# Instruction
Render the data as a Markdown table with the columns "Row" and "Line", starting at the line containing "The image size" and ending after the line containing "tap(1248, 23)". Skip blank lines and omit the pictures.

>> Begin Stored records

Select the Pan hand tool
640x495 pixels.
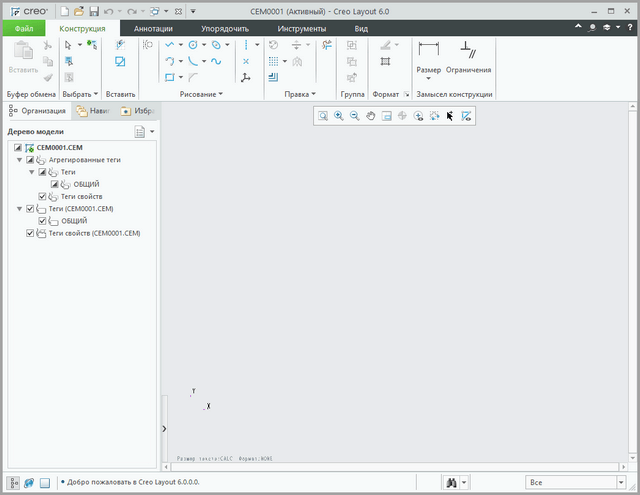370,116
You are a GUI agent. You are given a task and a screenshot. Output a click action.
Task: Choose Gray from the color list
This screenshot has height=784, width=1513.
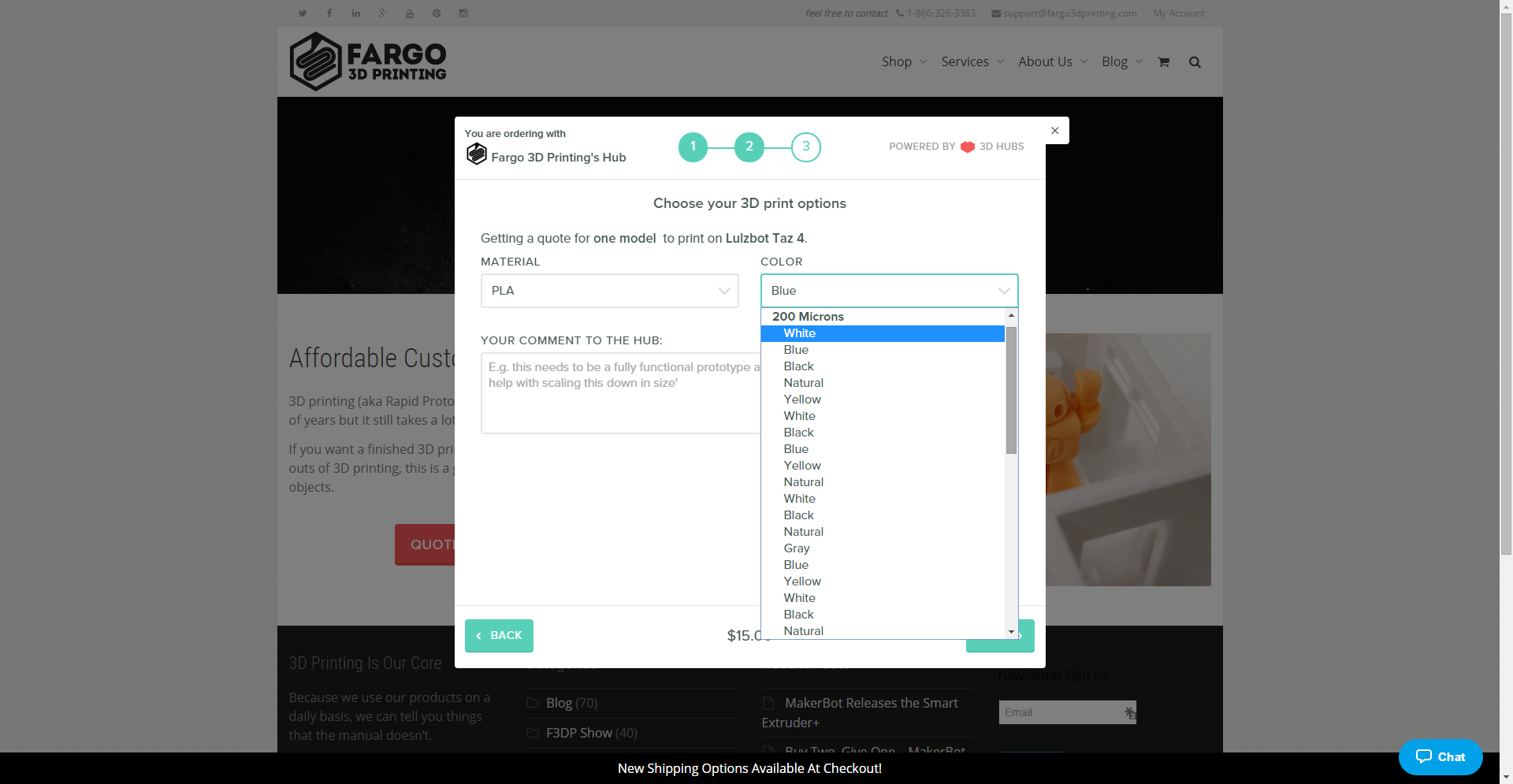pos(797,548)

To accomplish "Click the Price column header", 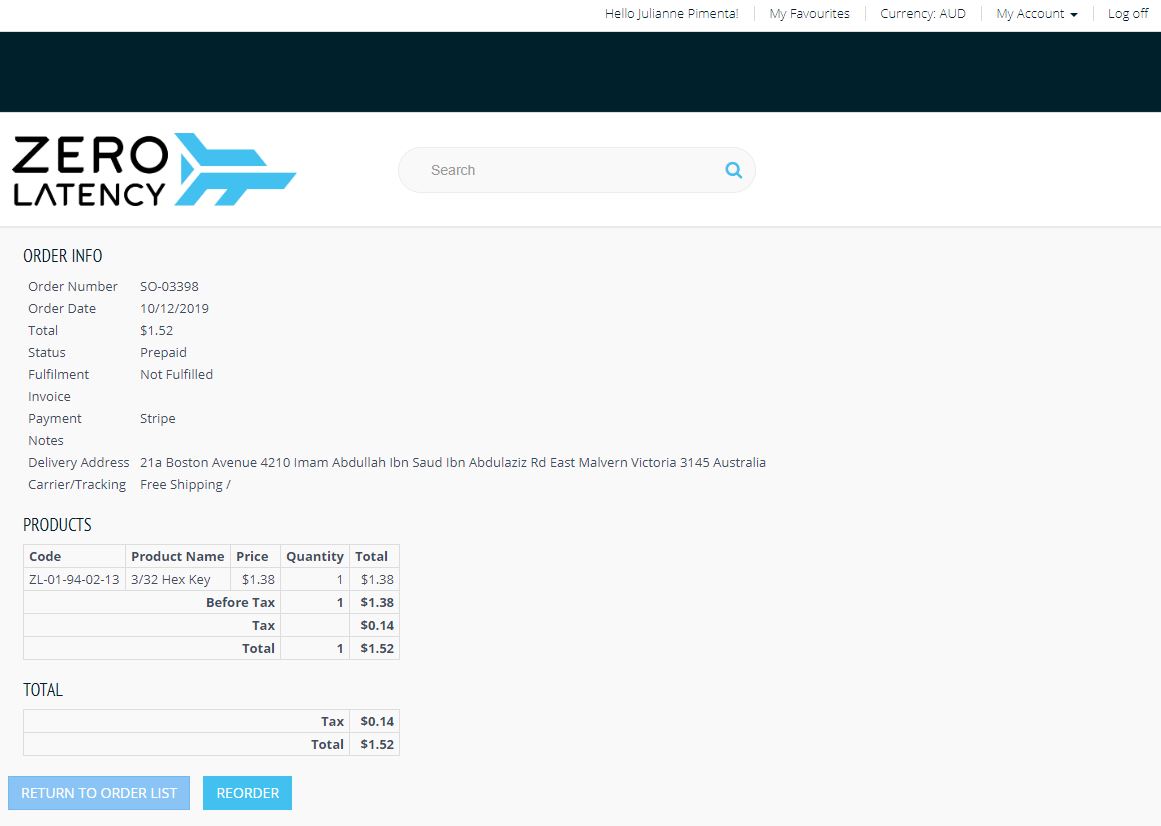I will click(x=252, y=557).
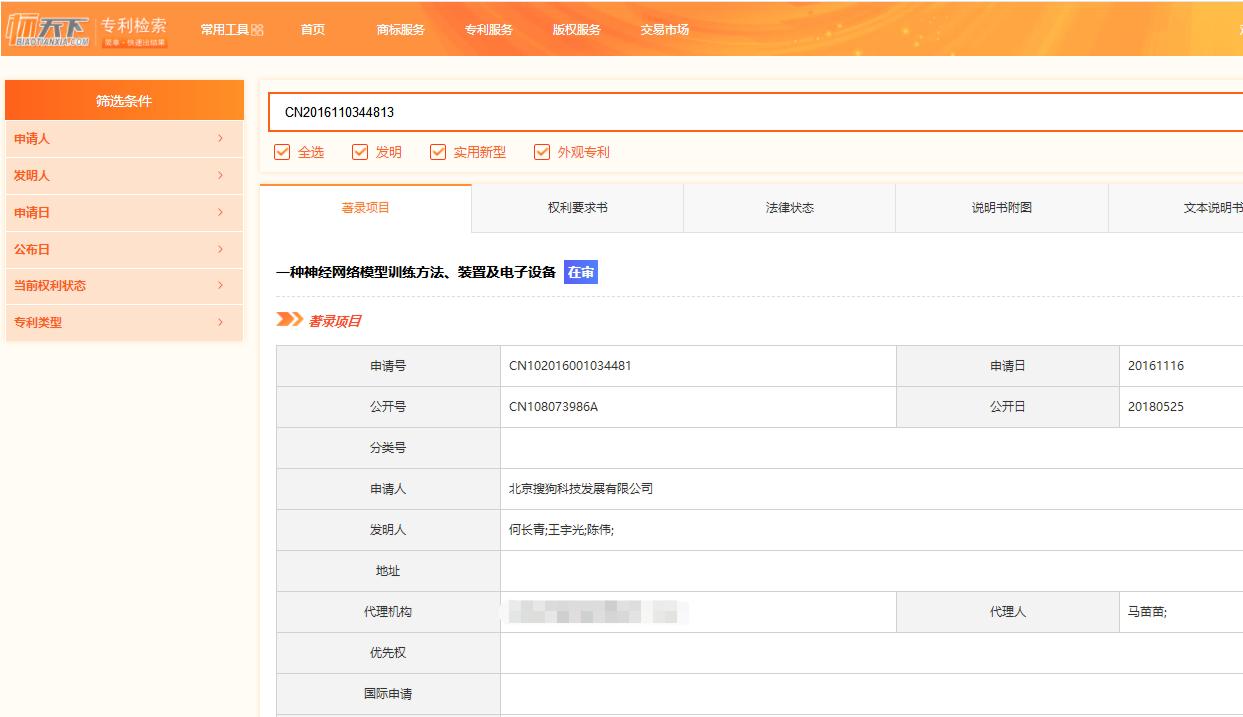Open the 交易市场 link

point(664,29)
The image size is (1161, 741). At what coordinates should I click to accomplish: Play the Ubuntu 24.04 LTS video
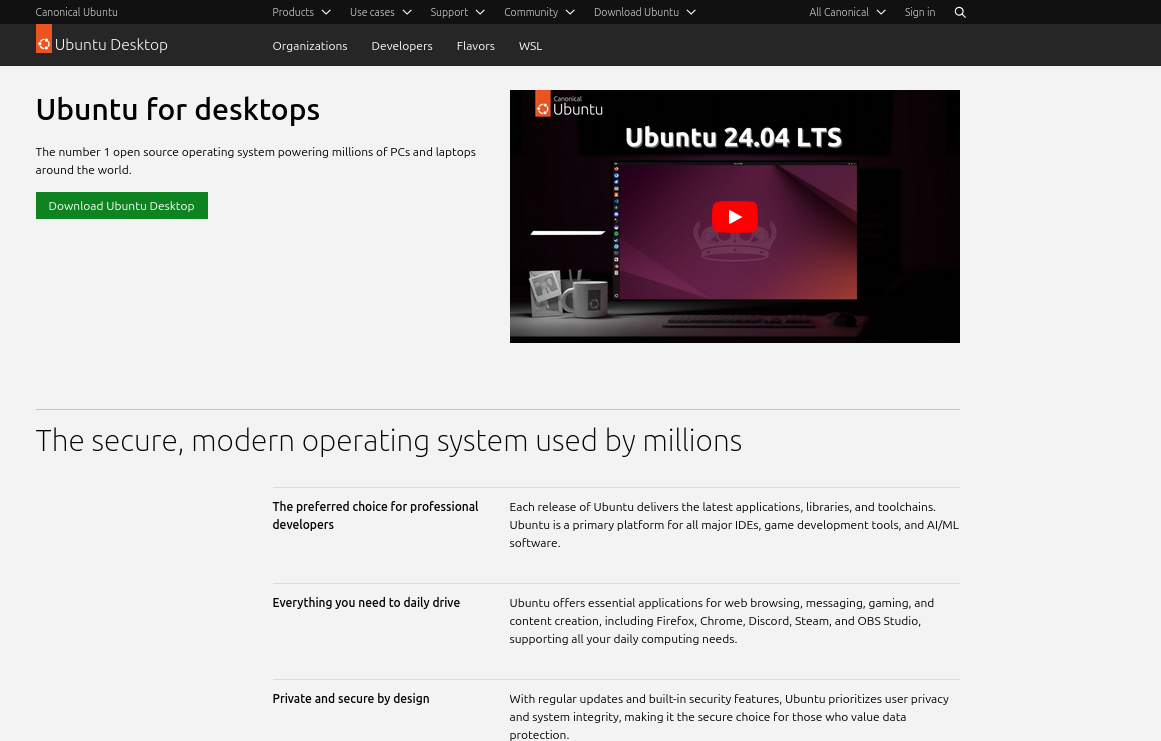(x=734, y=216)
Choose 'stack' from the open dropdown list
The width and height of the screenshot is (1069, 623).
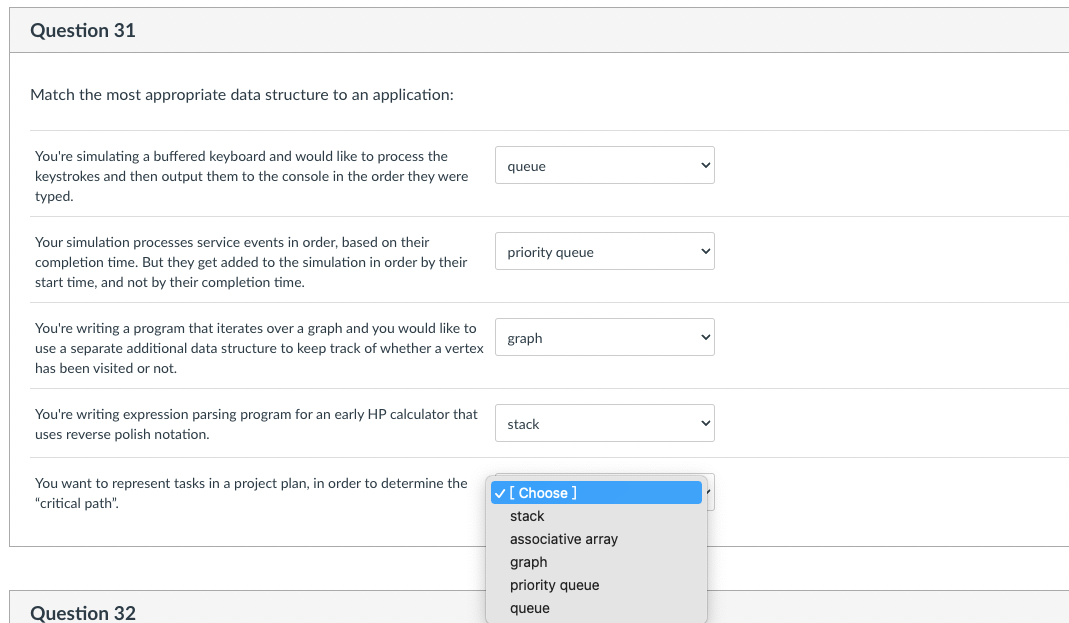[x=527, y=516]
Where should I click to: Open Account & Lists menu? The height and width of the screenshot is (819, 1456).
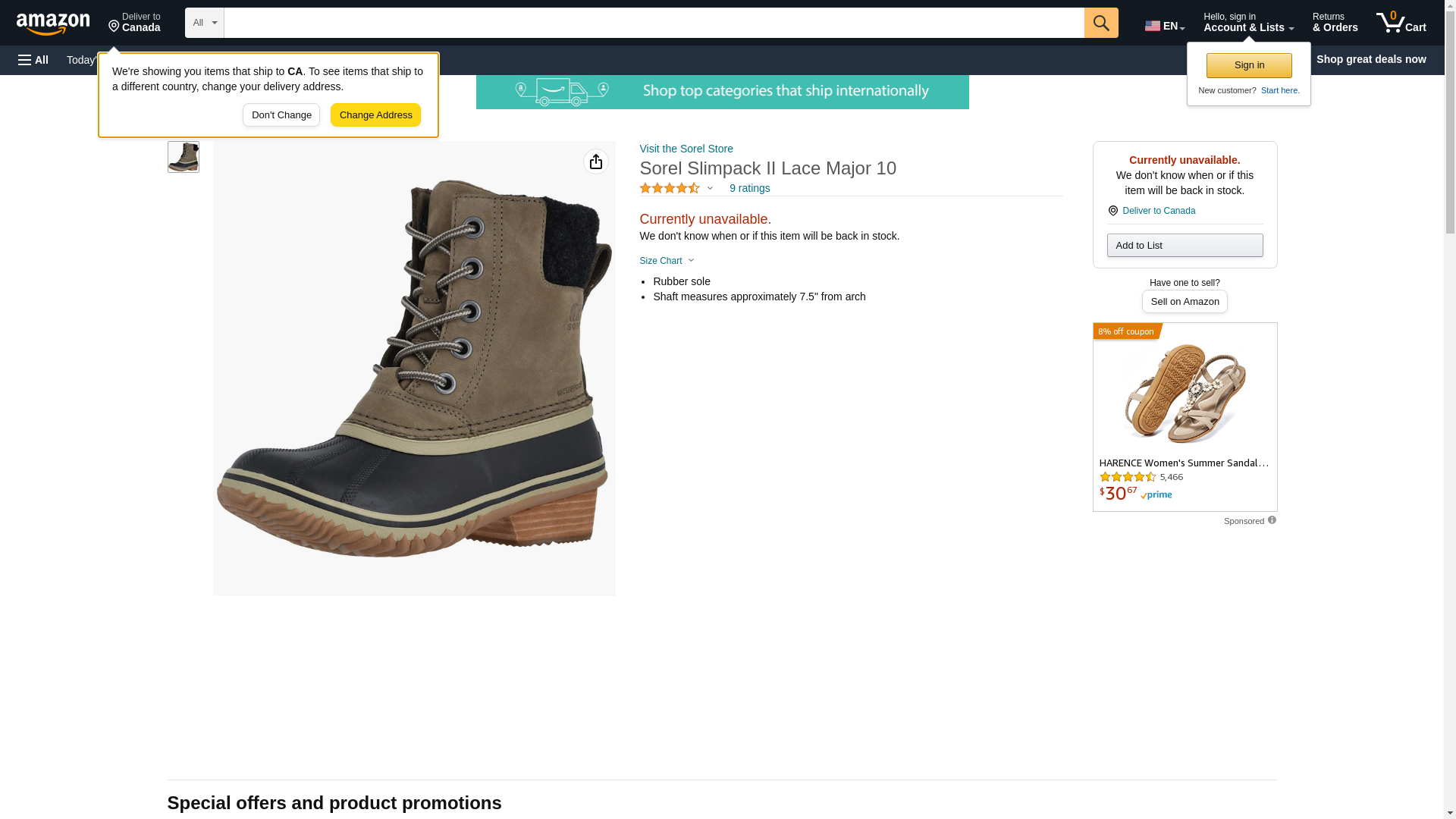tap(1248, 23)

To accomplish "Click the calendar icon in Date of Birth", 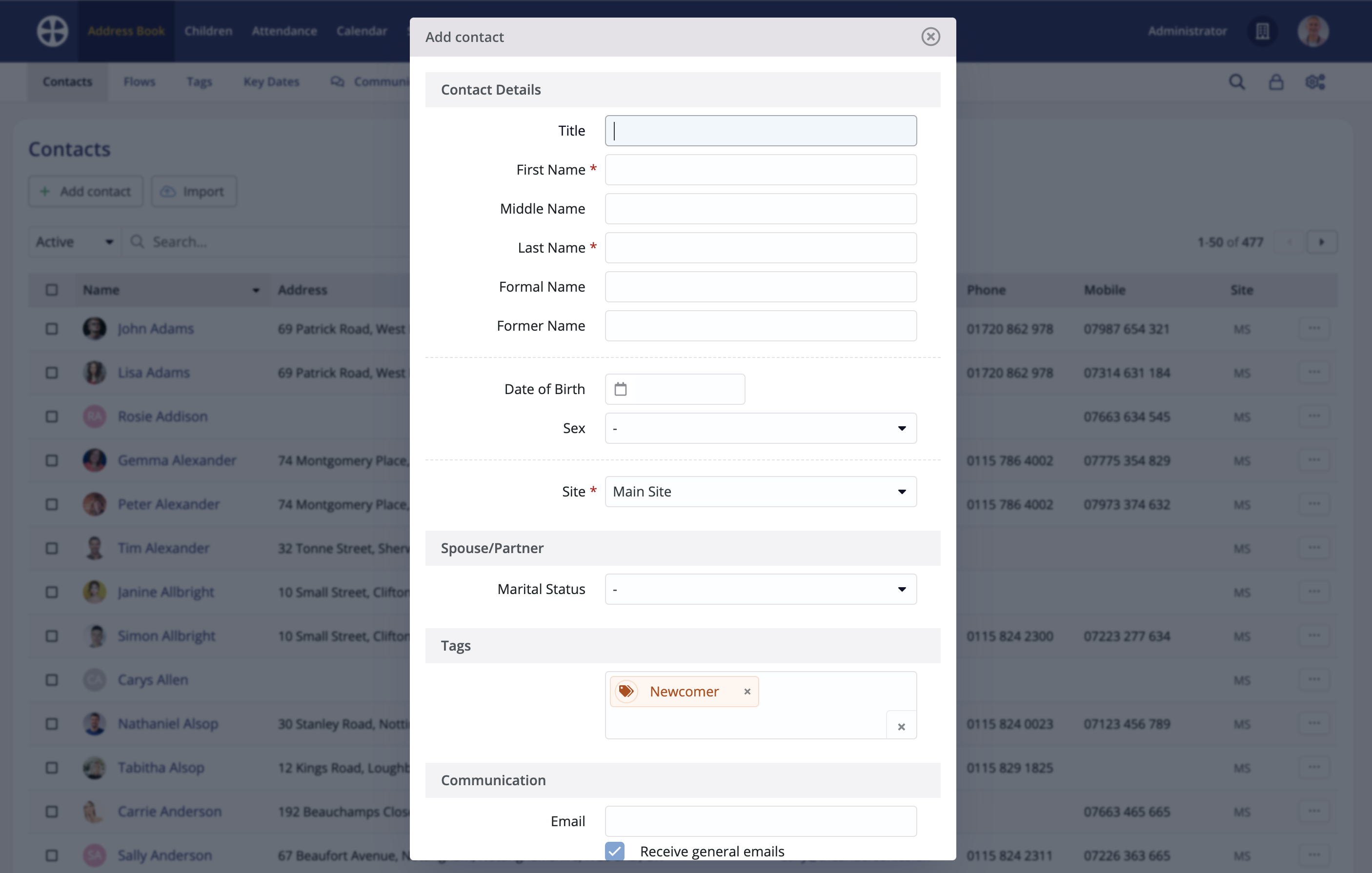I will pyautogui.click(x=621, y=389).
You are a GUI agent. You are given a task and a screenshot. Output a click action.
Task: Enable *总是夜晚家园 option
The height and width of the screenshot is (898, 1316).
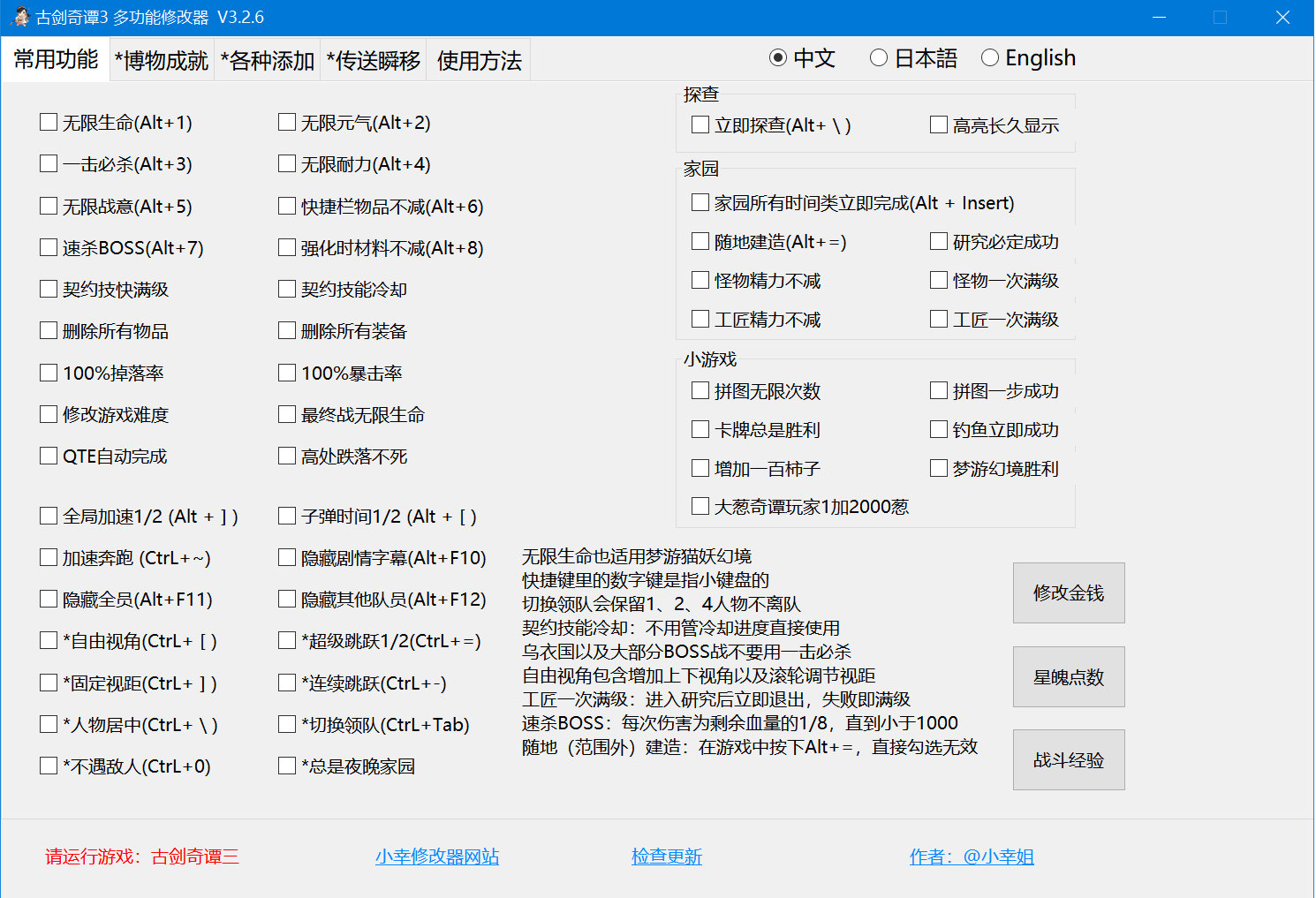286,766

>> End Stored records

# Reply to the task
| Row | Line |
|---|---|
| 1 | The image size is (1161, 741). At what coordinates should I click to accomplish: Play the Ubuntu 24.04 LTS video |
| 2 | (x=734, y=216) |
| 3 | Choose 'stack' from the open dropdown list |
| 4 | The width and height of the screenshot is (1069, 623). |
| 5 | [x=527, y=516] |
| 6 | Where should I click to: Open Account & Lists menu? The height and width of the screenshot is (819, 1456). |
| 7 | tap(1248, 23) |